**What is being asked**: Using the data below, return word for word every line from the one holding "Select the ADIDAS AG NA O.N row" down to the one holding "Given: Click the 112.00 bust value". Leave pictures out.

Source records Start Marker

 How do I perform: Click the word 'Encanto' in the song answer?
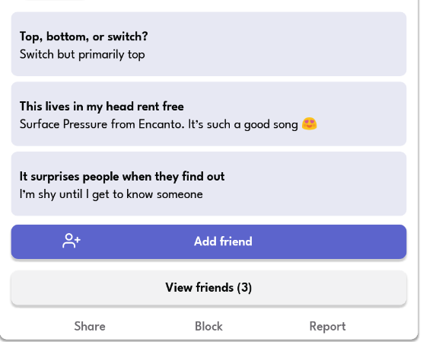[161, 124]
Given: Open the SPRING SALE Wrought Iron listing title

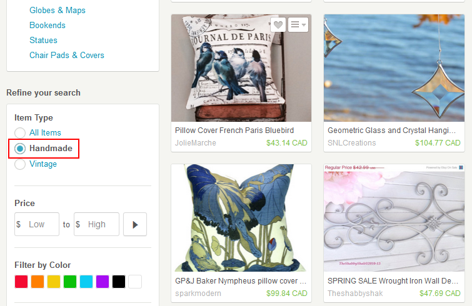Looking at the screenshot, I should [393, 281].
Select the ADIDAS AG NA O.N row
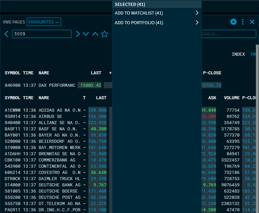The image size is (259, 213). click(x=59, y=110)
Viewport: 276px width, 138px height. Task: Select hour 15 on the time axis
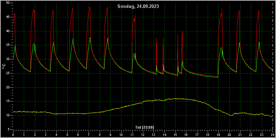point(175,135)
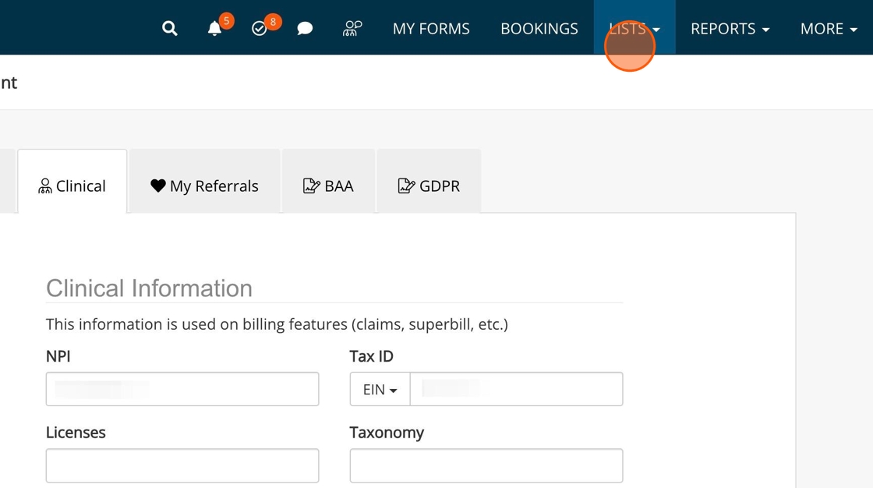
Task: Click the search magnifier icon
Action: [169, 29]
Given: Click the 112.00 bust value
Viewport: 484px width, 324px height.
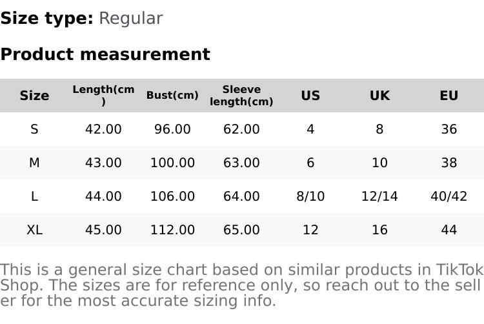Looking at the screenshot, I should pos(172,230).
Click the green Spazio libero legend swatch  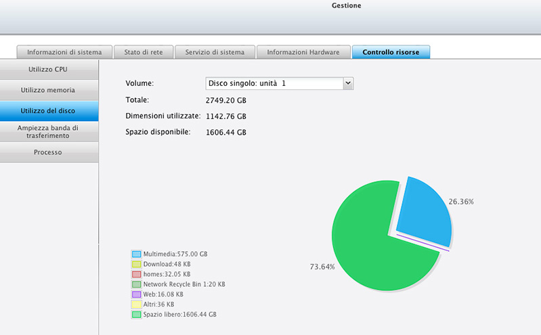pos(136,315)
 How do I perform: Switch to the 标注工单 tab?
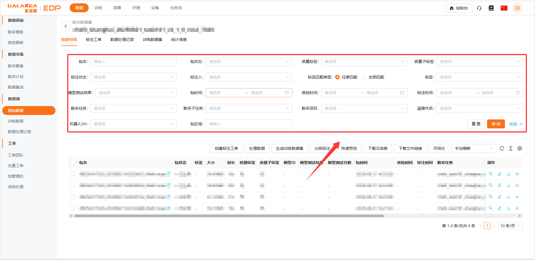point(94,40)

Source records End Marker

**Solution to this exercise**:
Select the ADIDAS AG NA O.N row
The image size is (259, 213). click(x=59, y=110)
Viewport: 276px width, 138px height. Task: Select hour 15 on the time axis
point(175,135)
Task: Click the search magnifier icon
Action: [169, 29]
Given: Click the 112.00 bust value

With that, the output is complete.